Its woolly ain't it?
This will result in the most confusing live-birth of all time. I have sympathy for the future mother of the first woolly mammoth in nearly five thousand years. She's expecting a normal healthy baby elephant, only to find that the child she's been carrying for 22 months is hairier than Robin Williams. I imagine this will lead to the first elephant divorce.
The big question in all this is why? Why do we want to bring back woolly mammoths? Are they known for their delicious flavor? Are they more fuel-efficient than a Prius? Can their wool be made into terrific sweaters to sell in Ireland? Do they make good pets? Can a woolly mammoth be house trained? I can keep going with the questions.
I think this is an example of scientists doing science for the sake of science. They're doing it just to see if they can. I applaud the pursuit of knowledge for knowledge sake, but there are a couple flaws in this plan. First of all, because its being implanted and gestating in an elephant, it won't be a pure woolly mammoth. It'll be half woolly mammoth. It won't be woolly, so much as it will cottony. We can still expect it to be big, but I think it'll be much softer and friendlier.
The young Woolly Meatloaf
More important are the potential risks involved in unleashing such a creature on the world. First there's the obvious risk of an increase in wool allergies. Mammoth wool is full of allergens. I assume. But there's also the bigger risk of a woolly mammoth rebellion. Resentful at having been forced back into existence, woolly mammoths will rise up and crush their trainers, leading eventually to the Mammoth Massacre of 2029. 
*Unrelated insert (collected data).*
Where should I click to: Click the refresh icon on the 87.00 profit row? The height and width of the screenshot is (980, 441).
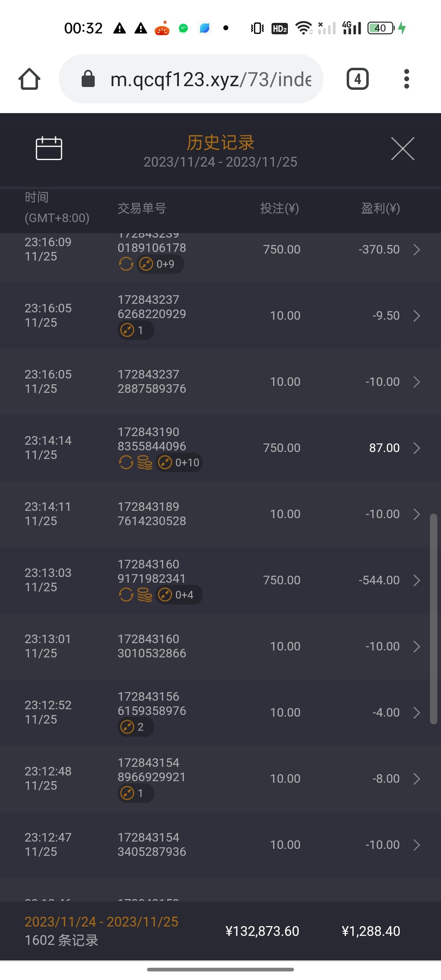point(126,463)
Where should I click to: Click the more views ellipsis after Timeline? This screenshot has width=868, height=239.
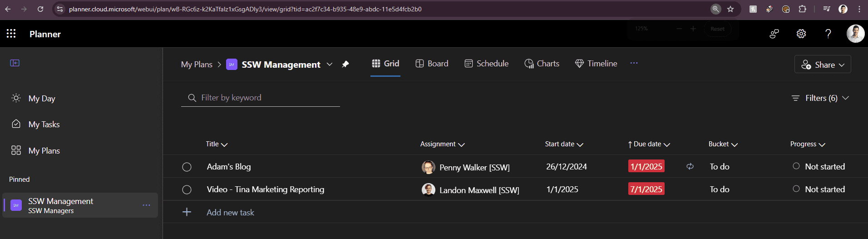point(634,64)
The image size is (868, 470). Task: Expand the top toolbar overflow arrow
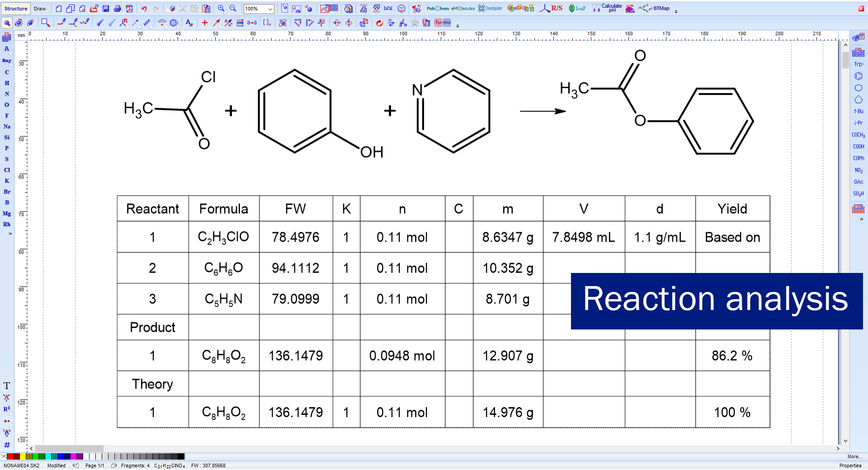click(x=676, y=12)
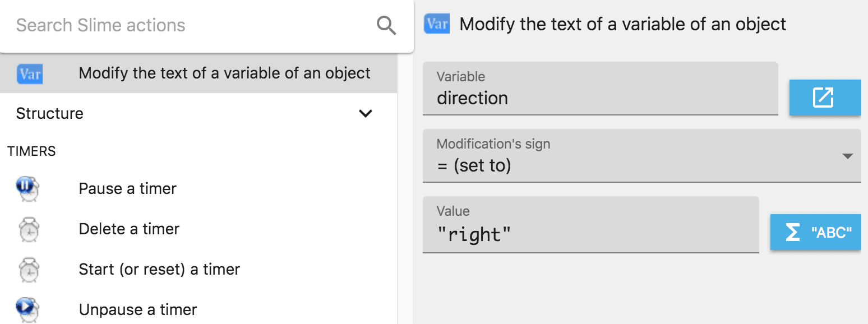Select 'Unpause a timer' from the list
The image size is (868, 324).
tap(138, 310)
Not to fear though, the US Navy is already preparing for this eventuality. Following on the heels of the recently unveiled heat ray, the US Naval Research Laboratory is in the development stage of a grenade-throwing robot. Though it is clearly more useful in other applications (fighting rogue woolly mammoths), this new death machine is being designed to fight shipboard fires. SAFFiR, or Shipboard Autonomous Firefighting Robot, will be equipped with cameras, gas and smoke sensors, and fire-suppressing grenades. A fire-suppressing grenade sounds about as useful as a surgical battleaxe, but I'm not a military scientist. 
So after, the rampaging woolly mammoths have been dealt with by the grenade throwing robots, all we have to do is hope the grenade-bots don't become self aware. Though I have no doubt that DARPA is already working on something to fight the self aware grenade-bots. Perhaps by then the world will finally be ready for dogs that shoot bees when they bark.